# [WORK REQUIRED]
Return each of the following records line for line, with no changes.

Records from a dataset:

++++++++++

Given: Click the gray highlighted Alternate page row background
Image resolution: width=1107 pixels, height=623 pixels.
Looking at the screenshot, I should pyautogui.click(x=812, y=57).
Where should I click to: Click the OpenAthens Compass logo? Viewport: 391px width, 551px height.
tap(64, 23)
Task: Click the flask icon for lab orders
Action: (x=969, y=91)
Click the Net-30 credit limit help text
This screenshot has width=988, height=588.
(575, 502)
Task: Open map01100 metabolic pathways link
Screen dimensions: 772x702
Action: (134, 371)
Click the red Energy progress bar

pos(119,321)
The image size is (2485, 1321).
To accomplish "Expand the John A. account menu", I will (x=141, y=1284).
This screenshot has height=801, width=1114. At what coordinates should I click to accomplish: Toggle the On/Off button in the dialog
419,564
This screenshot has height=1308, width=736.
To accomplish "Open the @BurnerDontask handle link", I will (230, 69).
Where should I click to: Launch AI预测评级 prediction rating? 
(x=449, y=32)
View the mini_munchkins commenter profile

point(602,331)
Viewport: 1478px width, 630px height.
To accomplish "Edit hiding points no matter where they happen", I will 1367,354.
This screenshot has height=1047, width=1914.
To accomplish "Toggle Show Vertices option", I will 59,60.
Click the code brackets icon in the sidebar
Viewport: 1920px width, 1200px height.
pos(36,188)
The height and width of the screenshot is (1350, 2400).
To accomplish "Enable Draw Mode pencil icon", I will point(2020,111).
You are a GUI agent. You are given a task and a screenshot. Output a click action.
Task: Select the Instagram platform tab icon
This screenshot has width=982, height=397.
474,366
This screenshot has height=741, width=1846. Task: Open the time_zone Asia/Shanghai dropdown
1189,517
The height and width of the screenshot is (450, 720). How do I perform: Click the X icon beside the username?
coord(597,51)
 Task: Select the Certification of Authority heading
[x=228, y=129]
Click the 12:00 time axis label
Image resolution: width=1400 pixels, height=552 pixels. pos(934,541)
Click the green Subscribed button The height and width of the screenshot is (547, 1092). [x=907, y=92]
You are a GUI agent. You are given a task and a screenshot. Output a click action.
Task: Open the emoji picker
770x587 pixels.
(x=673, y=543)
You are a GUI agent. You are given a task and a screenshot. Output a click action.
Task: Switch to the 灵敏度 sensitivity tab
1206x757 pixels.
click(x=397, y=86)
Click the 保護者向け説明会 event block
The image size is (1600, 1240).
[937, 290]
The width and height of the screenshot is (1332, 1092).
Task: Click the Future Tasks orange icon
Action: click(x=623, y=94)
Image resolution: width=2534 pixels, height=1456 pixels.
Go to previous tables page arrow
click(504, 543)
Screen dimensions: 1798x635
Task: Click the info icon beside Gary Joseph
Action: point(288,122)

++++++++++

# [RESULT OF THIS EXERCISE]
Given: Click the gray highlighted Alternate page row background
Image resolution: width=1107 pixels, height=623 pixels.
Looking at the screenshot, I should pyautogui.click(x=812, y=57).
Where should I click to: Click the OpenAthens Compass logo? Viewport: 391px width, 551px height.
tap(64, 23)
Task: Click the flask icon for lab orders
Action: (x=969, y=91)
Click the Net-30 credit limit help text
This screenshot has width=988, height=588.
(575, 502)
Task: Open map01100 metabolic pathways link
Screen dimensions: 772x702
Action: (134, 371)
Click the red Energy progress bar

pos(119,321)
The image size is (2485, 1321).
To accomplish "Expand the John A. account menu", I will (x=141, y=1284).
This screenshot has height=801, width=1114. At what coordinates should I click to accomplish: Toggle the On/Off button in the dialog
419,564
This screenshot has height=1308, width=736.
To accomplish "Open the @BurnerDontask handle link", I will (230, 69).
Where should I click to: Launch AI预测评级 prediction rating? 
(x=449, y=32)
View the mini_munchkins commenter profile

point(602,331)
Viewport: 1478px width, 630px height.
To accomplish "Edit hiding points no matter where they happen", I will 1367,354.
This screenshot has height=1047, width=1914.
To accomplish "Toggle Show Vertices option", I will 59,60.
Click the code brackets icon in the sidebar
Viewport: 1920px width, 1200px height.
pos(36,188)
The height and width of the screenshot is (1350, 2400).
To accomplish "Enable Draw Mode pencil icon", I will point(2020,111).
You are a GUI agent. You are given a task and a screenshot. Output a click action.
Task: Select the Instagram platform tab icon
This screenshot has width=982, height=397.
474,366
This screenshot has height=741, width=1846. Task: Open the time_zone Asia/Shanghai dropdown
1189,517
The height and width of the screenshot is (450, 720). How do I perform: Click the X icon beside the username?
coord(597,51)
 Task: Select the Certification of Authority heading
[x=228, y=129]
Click the 12:00 time axis label
Image resolution: width=1400 pixels, height=552 pixels. pos(934,541)
Click the green Subscribed button The height and width of the screenshot is (547, 1092). [x=907, y=92]
You are a GUI agent. You are given a task and a screenshot. Output a click action.
Task: Open the emoji picker
770x587 pixels.
(x=673, y=543)
You are a GUI agent. You are given a task and a screenshot. Output a click action.
Task: Switch to the 灵敏度 sensitivity tab
1206x757 pixels.
click(x=397, y=86)
Click the 保護者向け説明会 event block
The image size is (1600, 1240).
[937, 290]
The width and height of the screenshot is (1332, 1092).
Task: Click the Future Tasks orange icon
Action: click(x=623, y=94)
Image resolution: width=2534 pixels, height=1456 pixels.
Go to previous tables page arrow
click(504, 543)
Screen dimensions: 1798x635
Task: Click the info icon beside Gary Joseph
Action: point(288,122)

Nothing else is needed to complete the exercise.